Iba al fondo, removía la tierra y siempre encontraba frascos de distintos tamaños. Seguía con su trabajo, trasplantaba, regaba y luego se preguntaba qué significarían esos frascos de color ámbar. ¿Habían pertenecido a su abuelo? ¿Eran del hospital en que su antepasado se encargaba del mantenimiento?
Los encontraba en las macetas cuando iba a regar. Sobresalían de la tierra negra. Empezó a extraerlos y juntarlos. Los dejaba en el cuarto de trabajo.
En la mañana los frasquitos brillaban al sol. Un día se acercó y acarició a uno de los frascos para quitarle el polvo.
Al quitar la mirada del ámbar, le llamó la atención que los colores cálidos y cortos, cercanos, del cuarto de trabajo se habían convertido en fríos y largos, lejanos. Estaba en el pasillo de un hospital, tenía varias tareas que cumplir, entre los que ingresaban a la guardia por otro motivo y los covid, el trabajo era continuo. Él también iba a tener que acostumbrarse a llamarlos así porque sus compañeros los llamaban así. Los covid.

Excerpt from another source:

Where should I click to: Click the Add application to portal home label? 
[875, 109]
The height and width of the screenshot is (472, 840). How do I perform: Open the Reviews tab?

Le pareció que no quería estar en ese lugar. ¿Cómo podía hacer para volver a su fondo, a su casa? Había plantas que esperaban que las rociara con agua, flores que estaban por estallar, necesitaba estar en su puesto, en su lugar de cuidador de árboles, cegador de césped, arrancador de matas, en su lugar de jardinero suburbano.
¿Pero cómo iba a hacer? Estaba atrapado en ese pasillo blanco con múltiples habitaciones. Entró en una. Encontró tendido en la cama a un joven de piel oscura y pelo largo negro que murmuraba letanías en un idioma que no podía entender, una lengua aborigen, sin dudas. En la otra cama había un paciente con un aire a Bill Murray. ¡No! Era parecido a Thomas Bernhard, nada que ver con Bill Murray o sí, eran un poco parecidos pero, no: era Thomas Bernhard, no era Bill Murray.
¿Qué hacía Thomas Bernhard sufriendo en un hospital de esa zona del sur de Buenos Aires? Era imposible. Ya había muerto hacía muchos años y había pasado por otro hospital, según le constaba a él, por otras pestes. Había sobrevivido a esas pestes Thomas Bernard en Austria había leído en algún tomo de la autobiografía.
Thomas Bernhard, ¿un covid? ¡No podía ser! No lo iba a permitir. No se quedaría ni un minuto más en un hospital donde hacían pasar a pacientes ilustres de otras épocas como de esta.
Salió al pasillo, las luces blancas y frías que lo alumbraban lastimaban sus ojos. Le llamó la atención una enfermera, morocha, linda, que andaba dando órdenes de un lado para el otro. Se acercó y le habló, pero fue como hablarle al viento. No hubo respuesta. Decidió hacerse cargo él de la orden que le había dado a otra enfermera; tenía que ir a la morgue a despachar unos residuos tóxicos.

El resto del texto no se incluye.